We are used to reading about Hi-Fi in the Hi-Fi press; that goes without saying. But like many other specialist interests, it's rare to see much written on the subject outside of its own field. So it was with interest that I recently read an article by David Denby, staff writer and film critic for The New Yorker magazine.
The article itself follows David on a trip around a number of New York's higher end audio stores, auditioning various levels of hifi system in the process. It's an interesting read from the perspective of someone outside of the industry with little professional knowledge of 'our world'; you can read the full article here.
New York Groove
Of specific interest to us, though, is his final stopping point at Adirondack on East Fifty-Seventh Street. Here was the impetus for his whole exploration. A few weeks earlier, David had attended the New York Audio Show and listened to a Luxman/Triangle system set up by the aforementioned dealership. He was impressed and the dealers promised to re-create the very same system in their East Fifty-Seventh Street premises a few weeks later.
So it was that he found himself in the plush Manhattan dealership, joined by the well-respected Stereophile magazine reviewer Michael Fremer. The system they were about to listen to comprised:
Luxman PD 171A turntable (£5500) with Ortofon Cadenza Bronze MC cartridge (£1400)
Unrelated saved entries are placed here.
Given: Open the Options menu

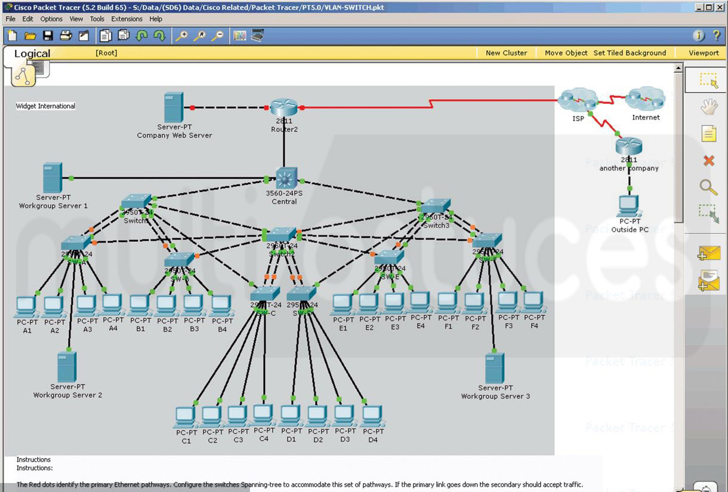Looking at the screenshot, I should tap(51, 19).
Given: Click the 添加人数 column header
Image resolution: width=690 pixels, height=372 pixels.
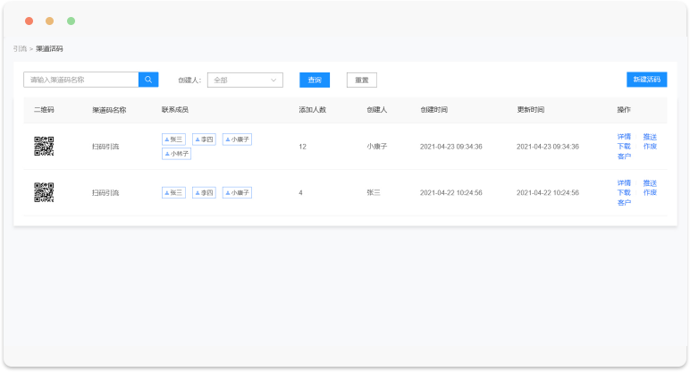Looking at the screenshot, I should (x=312, y=110).
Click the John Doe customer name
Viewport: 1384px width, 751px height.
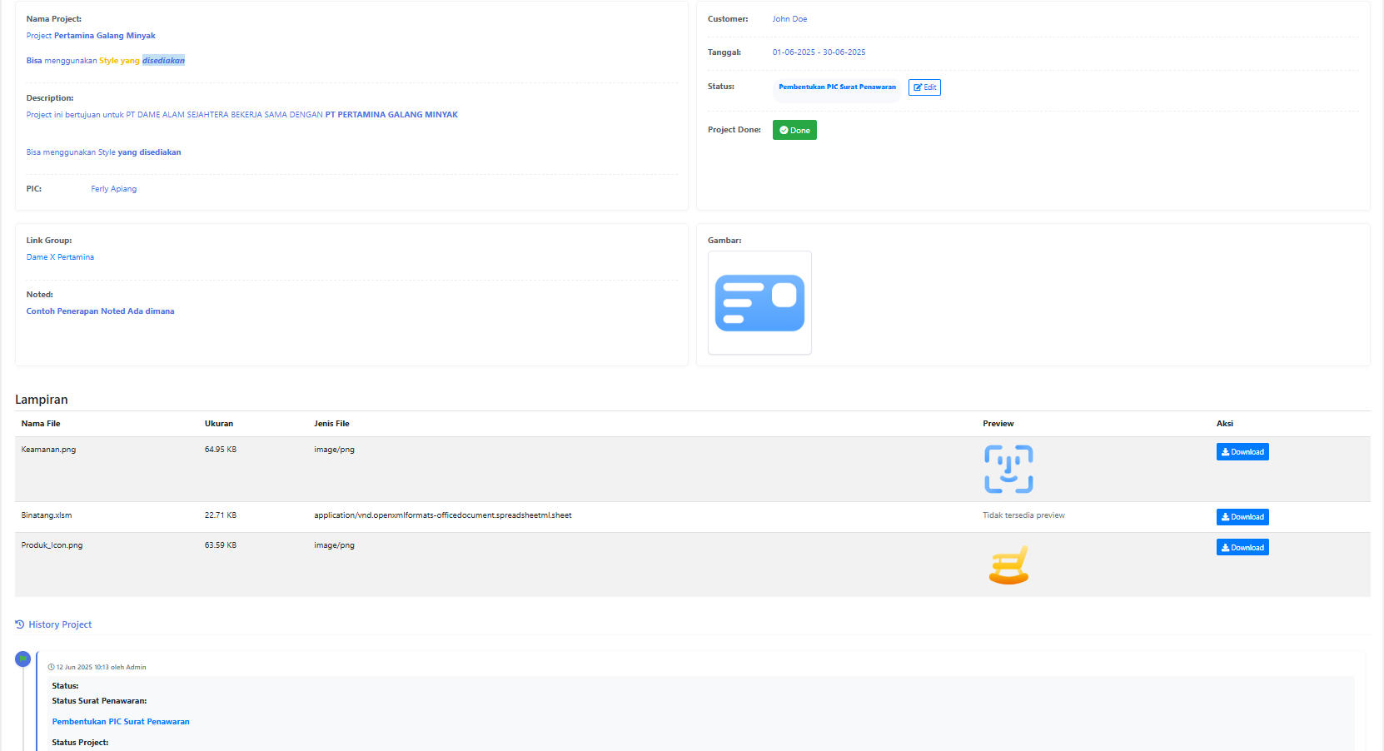789,19
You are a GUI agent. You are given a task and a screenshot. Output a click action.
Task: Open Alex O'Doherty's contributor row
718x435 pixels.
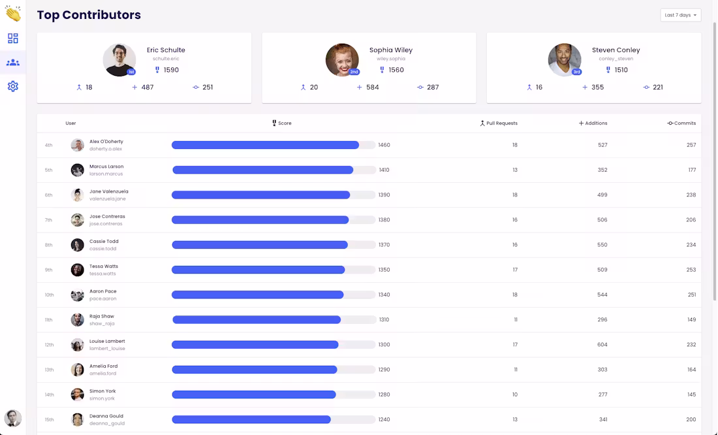(x=369, y=145)
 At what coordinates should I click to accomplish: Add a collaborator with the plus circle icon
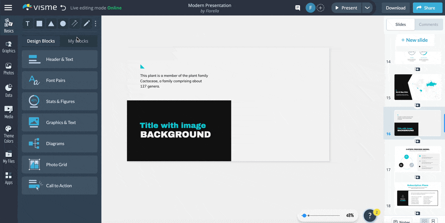320,8
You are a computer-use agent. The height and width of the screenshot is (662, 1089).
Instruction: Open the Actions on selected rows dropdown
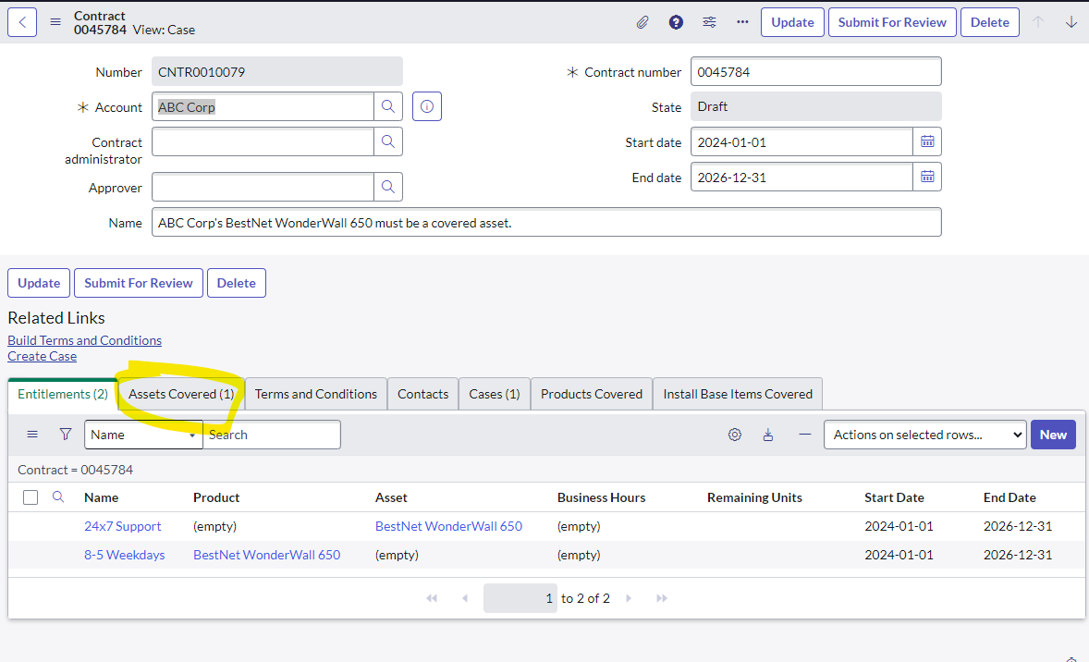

Luxman EQ 500 tube phono stage (£5000)
Luxman D-08u CD player (£11000)
Luxman C-900u pre-amplifier (£11000)
Luxman M-900u solid-state amplifier (£1100)
Triangle Magellan Quatuor speakers (£15000)
That's a not an insubstantial £60,000 system, before you start looking at supports and cables, so you'd be right to expect it to sound pretty good. "The sound this produced could not be described as lush, but it was full, to my ears very accurate, with tuneful, tight bass and open highs, and the spatial clarity was extraordinary" he writes. Playing a recently reissued vinyl copy of Leonard Bernstein's West Side Story soundtrack he reports that "I could hear the violins on the left, the bongos on the right, the xylophones in between, with a lot of air around each instrumental group. Staring at the blank space between the speakers, I thought I could see dancers in groups charging from one side to the other".
The set up sounded just as good with large scale orchestral pieces too. The London Symphony Orchestra's rendition of Shostakovich's Eighth Symphony conducted by André Previn "had bite without coarseness, and the brass-and-timpani explosions in the frightening third movement were enough to stop one's heart".
12TC to the rescue
The system may well have sounded impressive to someone with a limited experience of high-end audio, but what did the experienced expert think? "Sweet system," he commented. But then comes the really interesting part. Michael began to grow "dissatisfied with the cables running to the speakers - very expensive cables, made by Nordost - and he asked for a change". Obligingly, retail manager Jason Tavares "plugged in a much less expensive pair, the Kimber Kable 12TC". The result? "Damned if the sound wasn't better" Denby reports; "the bass lines clearer, the air around the solo instruments cleaner". "Case closed!" added Fremer.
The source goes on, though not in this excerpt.